1. Deze uitspraak gaat over de afwijzing van de aanvraag van eiser om een verblijfsvergunning voor arbeid als zelfstandige. De minister heeft deze aanvraag afgewezen, omdat eiser niet in het bezit is van een machtiging tot voorlopig verblijf (mvv) en hij niet van dat vereiste kan worden vrijgesteld. Eiser is het daar niet mee eens. Hij voert daartoe een aantal beroepsgronden aan. Aan de hand van deze beroepsgronden beoordeelt de rechtbank de afwijzing van de aanvraag.
1.1.
De rechtbank komt in deze uitspraak tot het oordeel dat de afwijzing van de aanvraag in stand kan blijven, omdat het toepassen van het vereiste om in het bezit te zijn van een machtiging tot voorlopig verblijf (het mvv-vereiste) niet in strijd is met het Turks associatierecht. Hieronder legt de rechtbank uit hoe zij tot dit oordeel komt en welke gevolgen dit oordeel heeft.
1.2.
Onder 2 staat het procesverloop van deze zaak. De beoordeling door de rechtbank volgt vanaf overweging 3. Aan het einde van de uitspraak staat de beslissing van de rechtbank en de gevolgen daarvan.

Procesverloop

2. De minister heeft de aanvraag van eiser met het besluit van 29 augustus 2023 afgewezen. Met het bestreden besluit van 6 mei 2025 op het bezwaar van eiser is de minister bij de afwijzing van de aanvraag gebleven.
2.1.
Eiser heeft beroep ingesteld tegen het bestreden besluit.
2.2.
De rechtbank heeft partijen laten weten dat zij een zitting niet nodig vindt en gevraagd of zij het daarmee eens zijn. Omdat partijen daarna niet om een zitting hebben gevraagd, heeft de rechtbank het onderzoek gesloten en de zaak niet behandeld op een zitting. [1]

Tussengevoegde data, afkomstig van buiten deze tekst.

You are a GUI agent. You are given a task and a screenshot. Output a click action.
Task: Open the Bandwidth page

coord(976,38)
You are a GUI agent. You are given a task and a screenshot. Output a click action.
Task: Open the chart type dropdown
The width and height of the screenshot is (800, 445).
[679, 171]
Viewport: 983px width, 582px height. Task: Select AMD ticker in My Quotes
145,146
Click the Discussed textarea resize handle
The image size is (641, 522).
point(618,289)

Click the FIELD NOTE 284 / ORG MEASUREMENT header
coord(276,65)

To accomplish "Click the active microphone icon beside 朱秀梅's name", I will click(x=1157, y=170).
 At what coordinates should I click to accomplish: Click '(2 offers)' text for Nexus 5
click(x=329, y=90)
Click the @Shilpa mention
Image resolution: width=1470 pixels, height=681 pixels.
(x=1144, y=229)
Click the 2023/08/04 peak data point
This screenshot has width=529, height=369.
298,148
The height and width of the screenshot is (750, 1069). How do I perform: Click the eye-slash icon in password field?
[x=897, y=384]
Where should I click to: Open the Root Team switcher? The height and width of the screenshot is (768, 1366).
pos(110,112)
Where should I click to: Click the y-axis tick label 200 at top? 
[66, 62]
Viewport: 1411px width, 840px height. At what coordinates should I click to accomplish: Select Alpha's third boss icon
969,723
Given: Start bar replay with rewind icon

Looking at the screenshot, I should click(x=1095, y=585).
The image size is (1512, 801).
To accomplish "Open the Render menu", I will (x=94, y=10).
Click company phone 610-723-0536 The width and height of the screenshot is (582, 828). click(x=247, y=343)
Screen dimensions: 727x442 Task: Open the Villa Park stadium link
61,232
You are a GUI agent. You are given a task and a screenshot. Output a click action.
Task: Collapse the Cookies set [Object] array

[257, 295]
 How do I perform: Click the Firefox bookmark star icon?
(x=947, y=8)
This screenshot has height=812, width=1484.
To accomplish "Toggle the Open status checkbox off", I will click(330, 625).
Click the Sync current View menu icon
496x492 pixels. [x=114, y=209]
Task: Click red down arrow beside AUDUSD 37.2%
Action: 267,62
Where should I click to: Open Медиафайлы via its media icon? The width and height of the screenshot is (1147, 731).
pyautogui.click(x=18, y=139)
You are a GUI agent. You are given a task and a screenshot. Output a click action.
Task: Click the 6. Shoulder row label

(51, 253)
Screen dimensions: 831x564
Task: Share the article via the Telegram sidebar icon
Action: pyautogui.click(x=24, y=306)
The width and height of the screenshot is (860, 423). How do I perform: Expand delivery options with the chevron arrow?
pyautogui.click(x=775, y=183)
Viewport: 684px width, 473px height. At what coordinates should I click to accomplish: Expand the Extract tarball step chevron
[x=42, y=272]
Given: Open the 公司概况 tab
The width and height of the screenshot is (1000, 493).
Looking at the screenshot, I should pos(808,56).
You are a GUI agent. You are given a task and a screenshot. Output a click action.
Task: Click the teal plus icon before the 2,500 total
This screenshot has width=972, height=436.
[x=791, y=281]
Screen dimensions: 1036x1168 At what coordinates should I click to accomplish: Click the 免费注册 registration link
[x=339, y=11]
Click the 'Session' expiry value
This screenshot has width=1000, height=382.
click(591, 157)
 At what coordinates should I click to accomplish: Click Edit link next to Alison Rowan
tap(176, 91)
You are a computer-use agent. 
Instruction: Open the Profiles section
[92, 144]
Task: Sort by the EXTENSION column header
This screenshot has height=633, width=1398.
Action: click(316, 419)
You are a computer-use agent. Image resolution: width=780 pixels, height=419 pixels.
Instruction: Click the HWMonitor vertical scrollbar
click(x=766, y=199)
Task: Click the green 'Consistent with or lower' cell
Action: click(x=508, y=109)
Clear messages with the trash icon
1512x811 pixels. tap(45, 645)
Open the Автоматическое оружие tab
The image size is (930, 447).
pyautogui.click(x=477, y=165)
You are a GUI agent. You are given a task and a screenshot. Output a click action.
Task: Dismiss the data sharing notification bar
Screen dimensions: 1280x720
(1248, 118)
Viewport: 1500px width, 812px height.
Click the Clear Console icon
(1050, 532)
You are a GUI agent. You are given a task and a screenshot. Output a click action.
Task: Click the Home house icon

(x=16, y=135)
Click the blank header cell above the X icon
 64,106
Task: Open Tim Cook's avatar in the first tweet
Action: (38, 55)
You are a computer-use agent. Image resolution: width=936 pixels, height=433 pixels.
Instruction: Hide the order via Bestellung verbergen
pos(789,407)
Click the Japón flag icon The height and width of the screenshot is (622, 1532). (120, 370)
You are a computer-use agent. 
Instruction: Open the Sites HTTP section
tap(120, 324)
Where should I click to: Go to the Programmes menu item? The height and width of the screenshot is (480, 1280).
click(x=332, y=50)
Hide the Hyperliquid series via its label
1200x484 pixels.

Beoordeling door de rechtbank

3. In deze procedure gaat het om de vraag of de minister het mvv-vereiste kan tegenwerpen aan eiser, een Turks onderdaan die een aanvraag voor arbeid in loondienst heeft ingediend. Volgens eiser is dat in strijd met het Turks associatierecht.
3.1.
De meervoudige kamer van deze rechtbank en zittingsplaats heeft in een uitspraak van 1 november 2024 een beroep tegen het toepassen van het mvv-vereiste als zelfstandige afwijzingsgrond bij Turkse onderdanen ongegrond verklaard. [2]
3.2.
Eiser heeft in zijn beroepschrift toegelicht waarom hij het niet eens is met die uitspraak en waarom het tegenwerpen van het zelfstandige mvv-vereiste volgens hem niet is toegestaan.
3.3.
De rechtbank stelt vast dat deze beroepsgronden overeenkomen met de gronden die de gemachtigde van eiser in andere procedures naar voren heeft gebracht. Deze rechtbank en zittingsplaats heeft die gronden besproken in een uitspraak van 9 april 2025, waarin is geoordeeld dat er geen aanleiding is om af te wijken van de uitspraak van 1 november 2024. [3] Aangezien de gronden van eiser identiek zijn, komt de rechtbank onder verwijzing naar die uitspraak van 9 april 2025 en de uitspraak van de Afdeling bestuursrechtspraak van de Raad van State van 1 juli 2025 [4] tot het oordeel dat ook eisers beroep ongegrond is.

Conclusie en gevolgen

4. Het beroep is ongegrond. Dat betekent dat eiser geen gelijk krijgt en de afwijzing van zijn aanvraag om een verblijfsvergunning in stand blijft. De minister hoeft de proceskosten van eiser niet te vergoeden.

Beslissing

De rechtbank verklaart het beroep ongegrond.
Deze uitspraak is gedaan door mr. D. Bruinse-Pot, rechter, in aanwezigheid van mr. S.J.B. ter Beke, griffier.
De uitspraak is uitgesproken in het openbaar en bekendgemaakt op:
Informatie over hoger beroep
Een partij die het niet eens is met deze uitspraak, kan een hogerberoepschrift sturen naar de Afdeling bestuursrechtspraak van de Raad van State waarin wordt uitgelegd waarom deze partij het niet eens is met deze uitspraak. Het hogerberoepschrift moet worden ingediend binnen vier weken na de dag waarop deze uitspraak is verzonden. Kan de indiener de behandeling van het hoger beroep niet afwachten, omdat de zaak spoed heeft, dan kan de indiener de voorzieningenrechter van de Afdeling bestuursrechtspraak van de Raad van State vragen om een voorlopige voorziening (een tijdelijke maatregel) te treffen.

Voetnoten

1.Artikel 8:57 van de Algemene wet bestuursrecht maakt dat mogelijk.
2.Rb. Den Haag (zp Arnhem) 1 november 2024, ECLI:NL:RBDHA:2024:18071.
3.Rb. Den Haag (zp Arnhem) 9 april 2025, ECLI:NL:RBDHA:2025:5861.
4.ABRvS 1 juli 2025, ECLI:NL:RVS:2025:2935.